I received a text last night from a friend whose 2 year old daughter was being taken by ambulance to Vandy children's. The situation is pretty serious (insert plea for ongoing prayers here). I immediately took to praying, had Layla pray with me, and reached out to other friends to also pray for this sweet little girl and the family, of course.
When Layla and I were ready to say bedtime prayers, we did our usual I pray a line and she repeats, etc. After the "Amen" Layla wanted to say her own and have me repeat. I was so proud of my little girl's heart and love and it was a beautiful prayer - one so innocent and utterly trusting that I could never have said it on my own. Then, she wanted to KEEP praying...for a LONG time. And it was serious prayer, not just I'm praying right now because it's stalling me from sleep.
I spent much of the night up and down checking text messages, updates, etc. and continuing to pray. Fast forward to this morning...
I'm tired and still very much occupied with worrying about our friends and their little girl and still praying. I said to Layla, "We need to pray for them again." Layla said something to the effect of, "Ok, Momma, but I'm going to pray and you repeat." SHE WAS ADAMANT that SHE pray...NOT ME.
And pray she did!!
Her prayer brought me to tears - it was so genuine, sincere and just exactly what needed to be prayed. I love her.
Fast forward again....I'm at work sharing with my boss about what had transpired overnight and this morning and she reminded me that worry comes from a place of doubt and that I needed to TRULY give the ENTIRE situation to HIM. As I've thought more about it over the morning, God has revealed an amazing truth to me about our children......wait for it.....They aren't mine. I am a "mere" custodian. God was in Layla's heart and spirit this morning.

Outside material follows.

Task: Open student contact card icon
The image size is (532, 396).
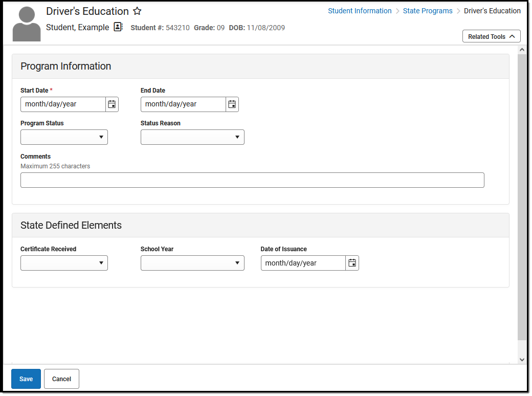Action: point(118,27)
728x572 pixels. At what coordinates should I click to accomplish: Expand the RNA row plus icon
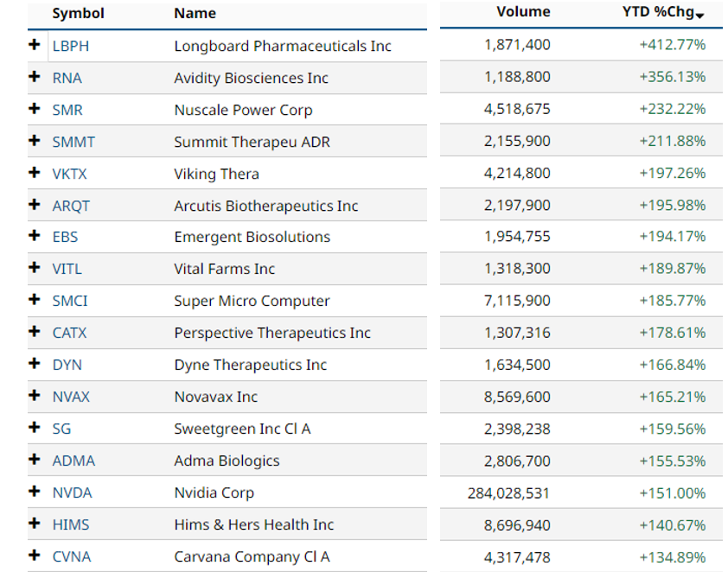click(x=35, y=77)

She had to pray, because I could not. My prayers were tainted with worry...doubt. I wasn't in the right place- I was in a place of saying I'm giving control to God, but still holding on to control, of wanting to help, of worrying. None of that is my place. My place is to pray and only pray. Vigilantly.
My three year old taught me a lesson in faith this morning and I am humbled and thankful that God was in her, when I was weak.